### Amaç:
Aşağıdaki dışsallıklar konulu metni son cümlesinden itibaren sürdürür müsünüz?

### Alıntılanan Metin:
########################################

1 Aralık 2022 Perşembe

 DIŞSALLIKLAR

 

Dışsallıklar üreticilerin/firmaların üretim faaliyetleri ya da tüketicilerin tüketim faaliyetleri sırasında oluşan ve bu faaliyet ile doğrudan hiç bir bağı olmayan üçüncü kişileri olumlu ya da olumsuz olarak etkileyen durumlara verilen isimdir.

 Örneğin arıcılık yapan bir üreticinin arılarının yakınlarda bulunan bir elma bahçesindeki ağaçların tozlaşmasına katkıda bulunması dolayısıyla üretim miktarını artırması pozitif bir dışsallıktır.

 Elma bahçesinin sahibi aslında arıların yaptığı hizmet için kovan sahibine bir ücret ödemez.

 Kovan sahibinin de amacı zaten elma bahçesinin üretimine katkıda bulunmak değildir.

 Fakat yukarıdaki örnekte sunulan olumlu senaryoyla ne yazık ki gerçek hayatta sıklıkla karşılaşmayız.

Dışsallıklar dendiğinde akla genelde negatif dışsallıklar gelir.

Bunlar kimi durumlarda, tüketim faaliyeti sonucu oluşabilirken, genelde bir üreticinin/firmanın üretimi sırasında ortaya çıkan çevreye veya diğer insanlara karşı zararlı etkilerin maliyetini (ya da diğer bir deyişle sosyal maliyetini) üretim maliyeti içine katmaması nedeniyle de gerçekleşebilir.

 Örneğin üretimi sonucunda açığa çıkan atık suları, filtreleme maliyetinden kaçınarak hemen yanı başındaki göle deşarj eden bir fabrika, çevreyi kirletmesinin sonucunda oluşan maliyeti tamamen toplumun üzerine (daha özelinde ise gölü kullananlara) yıkar.

########################################

### Kayıt Alıntıları:
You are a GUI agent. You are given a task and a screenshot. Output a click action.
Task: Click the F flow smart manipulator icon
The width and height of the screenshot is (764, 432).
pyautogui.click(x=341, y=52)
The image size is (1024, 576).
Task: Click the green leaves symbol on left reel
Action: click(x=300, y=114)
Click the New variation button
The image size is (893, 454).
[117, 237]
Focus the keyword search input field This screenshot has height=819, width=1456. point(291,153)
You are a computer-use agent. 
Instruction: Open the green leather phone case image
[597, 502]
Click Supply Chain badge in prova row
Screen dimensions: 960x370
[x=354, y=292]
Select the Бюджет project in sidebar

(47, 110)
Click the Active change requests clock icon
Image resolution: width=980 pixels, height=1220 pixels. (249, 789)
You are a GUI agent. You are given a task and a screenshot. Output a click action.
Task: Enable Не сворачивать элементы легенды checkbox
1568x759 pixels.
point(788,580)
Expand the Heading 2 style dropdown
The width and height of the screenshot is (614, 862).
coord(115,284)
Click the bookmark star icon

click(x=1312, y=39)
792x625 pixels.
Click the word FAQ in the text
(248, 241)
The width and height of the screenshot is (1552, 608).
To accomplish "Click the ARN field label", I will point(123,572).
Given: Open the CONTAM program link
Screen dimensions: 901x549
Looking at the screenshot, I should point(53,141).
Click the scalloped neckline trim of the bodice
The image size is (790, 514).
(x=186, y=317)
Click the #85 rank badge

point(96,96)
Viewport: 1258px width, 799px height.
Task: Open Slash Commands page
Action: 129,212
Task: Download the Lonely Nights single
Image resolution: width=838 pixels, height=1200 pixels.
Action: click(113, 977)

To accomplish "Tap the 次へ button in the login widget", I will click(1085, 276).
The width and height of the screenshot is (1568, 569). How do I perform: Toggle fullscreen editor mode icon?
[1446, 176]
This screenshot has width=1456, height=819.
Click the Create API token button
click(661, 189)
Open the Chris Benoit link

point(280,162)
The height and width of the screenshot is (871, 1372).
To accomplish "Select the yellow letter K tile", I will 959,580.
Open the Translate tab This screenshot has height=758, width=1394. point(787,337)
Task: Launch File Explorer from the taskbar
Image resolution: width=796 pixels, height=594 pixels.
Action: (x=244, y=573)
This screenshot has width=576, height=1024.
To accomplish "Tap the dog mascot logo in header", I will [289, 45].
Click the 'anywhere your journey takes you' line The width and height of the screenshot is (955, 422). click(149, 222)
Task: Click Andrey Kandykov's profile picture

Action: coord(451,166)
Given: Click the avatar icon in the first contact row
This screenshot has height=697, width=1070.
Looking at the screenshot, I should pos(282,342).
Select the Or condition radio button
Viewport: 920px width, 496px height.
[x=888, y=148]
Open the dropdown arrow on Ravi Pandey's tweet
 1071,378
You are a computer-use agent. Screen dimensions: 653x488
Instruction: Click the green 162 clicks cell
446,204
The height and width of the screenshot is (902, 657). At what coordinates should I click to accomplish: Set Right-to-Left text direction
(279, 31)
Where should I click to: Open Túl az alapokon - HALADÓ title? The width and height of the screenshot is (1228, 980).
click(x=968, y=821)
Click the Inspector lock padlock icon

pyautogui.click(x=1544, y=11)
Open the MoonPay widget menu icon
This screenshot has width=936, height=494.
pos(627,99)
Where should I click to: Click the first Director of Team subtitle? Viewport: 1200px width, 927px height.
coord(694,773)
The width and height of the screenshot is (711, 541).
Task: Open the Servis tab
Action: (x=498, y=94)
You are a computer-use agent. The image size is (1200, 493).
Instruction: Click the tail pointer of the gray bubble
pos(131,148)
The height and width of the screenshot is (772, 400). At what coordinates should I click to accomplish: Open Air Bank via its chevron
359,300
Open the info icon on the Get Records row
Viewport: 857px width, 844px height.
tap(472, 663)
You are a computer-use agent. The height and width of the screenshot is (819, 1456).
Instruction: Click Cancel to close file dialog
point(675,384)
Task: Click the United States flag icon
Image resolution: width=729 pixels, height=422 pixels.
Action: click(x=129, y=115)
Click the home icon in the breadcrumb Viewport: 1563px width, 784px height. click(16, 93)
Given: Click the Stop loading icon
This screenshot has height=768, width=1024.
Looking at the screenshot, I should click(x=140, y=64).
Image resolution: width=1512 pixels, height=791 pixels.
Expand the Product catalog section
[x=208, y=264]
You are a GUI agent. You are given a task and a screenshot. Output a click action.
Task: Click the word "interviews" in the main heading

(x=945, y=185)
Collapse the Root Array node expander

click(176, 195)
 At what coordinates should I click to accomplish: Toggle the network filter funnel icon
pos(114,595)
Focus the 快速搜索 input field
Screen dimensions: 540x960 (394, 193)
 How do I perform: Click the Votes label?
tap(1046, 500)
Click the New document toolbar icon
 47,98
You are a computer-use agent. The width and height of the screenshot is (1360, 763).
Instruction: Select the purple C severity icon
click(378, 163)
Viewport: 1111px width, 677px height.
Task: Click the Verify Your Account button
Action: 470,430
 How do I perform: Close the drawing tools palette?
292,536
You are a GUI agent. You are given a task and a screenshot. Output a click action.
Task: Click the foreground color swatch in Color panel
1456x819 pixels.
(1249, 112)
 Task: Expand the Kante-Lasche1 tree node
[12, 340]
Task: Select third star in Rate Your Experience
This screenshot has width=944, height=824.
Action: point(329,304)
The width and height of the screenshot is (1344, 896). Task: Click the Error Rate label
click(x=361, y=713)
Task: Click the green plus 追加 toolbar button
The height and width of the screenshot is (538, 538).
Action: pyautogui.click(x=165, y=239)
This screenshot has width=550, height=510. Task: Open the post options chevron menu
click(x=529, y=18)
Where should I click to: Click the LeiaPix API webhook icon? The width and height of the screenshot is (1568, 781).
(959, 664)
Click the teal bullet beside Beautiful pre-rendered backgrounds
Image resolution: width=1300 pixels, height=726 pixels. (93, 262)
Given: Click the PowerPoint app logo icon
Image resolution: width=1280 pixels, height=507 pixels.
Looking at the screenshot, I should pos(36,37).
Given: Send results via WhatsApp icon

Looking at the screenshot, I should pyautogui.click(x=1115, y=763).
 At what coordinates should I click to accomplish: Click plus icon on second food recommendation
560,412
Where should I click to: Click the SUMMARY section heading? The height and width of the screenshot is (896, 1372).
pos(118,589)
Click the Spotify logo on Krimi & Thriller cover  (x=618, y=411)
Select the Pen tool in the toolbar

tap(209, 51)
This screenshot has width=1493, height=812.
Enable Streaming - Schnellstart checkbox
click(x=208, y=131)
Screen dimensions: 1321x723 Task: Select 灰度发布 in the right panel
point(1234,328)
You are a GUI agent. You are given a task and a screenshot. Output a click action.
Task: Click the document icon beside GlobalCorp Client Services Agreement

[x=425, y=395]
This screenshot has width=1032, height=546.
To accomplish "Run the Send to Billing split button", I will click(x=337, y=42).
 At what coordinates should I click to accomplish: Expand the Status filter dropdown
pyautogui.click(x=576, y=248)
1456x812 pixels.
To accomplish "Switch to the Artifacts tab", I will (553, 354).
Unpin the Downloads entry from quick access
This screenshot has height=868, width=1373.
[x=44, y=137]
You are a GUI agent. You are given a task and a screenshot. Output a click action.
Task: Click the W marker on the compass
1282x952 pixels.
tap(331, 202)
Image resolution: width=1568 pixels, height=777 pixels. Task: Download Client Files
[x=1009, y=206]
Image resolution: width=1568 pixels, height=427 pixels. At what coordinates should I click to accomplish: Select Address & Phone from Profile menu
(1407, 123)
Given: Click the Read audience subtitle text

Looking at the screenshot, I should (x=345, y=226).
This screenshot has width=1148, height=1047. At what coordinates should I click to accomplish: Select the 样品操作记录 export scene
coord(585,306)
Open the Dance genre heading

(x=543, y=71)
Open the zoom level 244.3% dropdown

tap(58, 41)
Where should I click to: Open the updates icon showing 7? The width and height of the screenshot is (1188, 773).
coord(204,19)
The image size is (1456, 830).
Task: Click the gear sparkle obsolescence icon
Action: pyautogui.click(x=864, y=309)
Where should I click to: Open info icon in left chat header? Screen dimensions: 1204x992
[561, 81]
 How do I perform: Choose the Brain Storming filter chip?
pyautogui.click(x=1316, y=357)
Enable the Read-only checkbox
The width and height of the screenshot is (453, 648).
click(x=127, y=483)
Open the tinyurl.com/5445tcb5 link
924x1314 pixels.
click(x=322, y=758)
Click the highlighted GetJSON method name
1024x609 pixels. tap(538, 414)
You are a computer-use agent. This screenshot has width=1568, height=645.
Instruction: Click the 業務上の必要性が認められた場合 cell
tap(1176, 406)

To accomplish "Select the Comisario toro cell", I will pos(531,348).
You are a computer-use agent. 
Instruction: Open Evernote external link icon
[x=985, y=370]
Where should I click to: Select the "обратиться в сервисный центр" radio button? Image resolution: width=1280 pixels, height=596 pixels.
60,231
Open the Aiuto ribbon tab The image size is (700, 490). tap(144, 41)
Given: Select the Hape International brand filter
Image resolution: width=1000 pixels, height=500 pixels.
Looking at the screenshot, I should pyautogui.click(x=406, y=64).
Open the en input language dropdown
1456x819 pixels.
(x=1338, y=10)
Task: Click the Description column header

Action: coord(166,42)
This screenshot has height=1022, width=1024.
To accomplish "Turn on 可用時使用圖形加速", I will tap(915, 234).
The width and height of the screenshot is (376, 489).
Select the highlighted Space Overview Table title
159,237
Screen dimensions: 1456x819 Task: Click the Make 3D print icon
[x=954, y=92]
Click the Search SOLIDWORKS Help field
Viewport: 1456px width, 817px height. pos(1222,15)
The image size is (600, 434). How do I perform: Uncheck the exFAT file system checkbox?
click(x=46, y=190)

########################################

### Alıştırma Çıktısı:
 Üreticiler üretim maliyetinin bir kısmını üçüncü kişilere veya genel olarak topluma mal ederek maliyeti düşürür veya doğal kaynakların normal şartlar altında edinebileceklerinden daha büyük bir kısmını kendi zimmetlerine geçirir.

 

 Buna ek olarak, üreticiler bütün üretim maliyetlerini ödemediği için tüketiciler de ürünleri daha düşük fiyata alabilirler.

 Benzer bir şekilde, atıkların bertaraf edilmesi zararlı etkiler gözetilmeden yapıldığında daha ucuzdur.

 Dışsallıkları firma-birey ekseninde düşünebileceğimiz gibi, gelişmiş devletler – gelişmekte olan devletler ekseninde de düşünmek mümkündür.

Örneğin iklim değişikliğini, gelişmiş ülkelerin şimdiye kadar üretimleri sırasında ortaya çıkardıkları sera gazları nedeniyle meydana gelmiş ve maliyetinin büyük kısmını bu konuyla ilgisi bulunmayan yoksul ve gelişmekte olan ülkelerin üstlenmek zorunda kaldığı bir dışsallık olarak tanımlamak mümkündür.

 Bu türden çevresel maliyetler ile ilgili dışsallıklara dair ilk analizler 1920’lerde Cambridge’li ekonomist Arthur C. Pigou tarafından yapılmıştır.

Dışsallığın, sosyal maliyet (bir ekonomik faaliyetin veya bir mal üretiminin topluma doğurmuş olduğu maliyet veya yüklemiş olduğu külfet) olarak kabul edilebilmesi için iki özelliğe sahip olması gerekir:

 (1) Ondan kaçınmak mümkün olmalıdır ve

 (2) üretim faaliyetinin bir parçası olmalı ve üçüncü partilere ya da genel olarak topluma mal edilebilmelidir.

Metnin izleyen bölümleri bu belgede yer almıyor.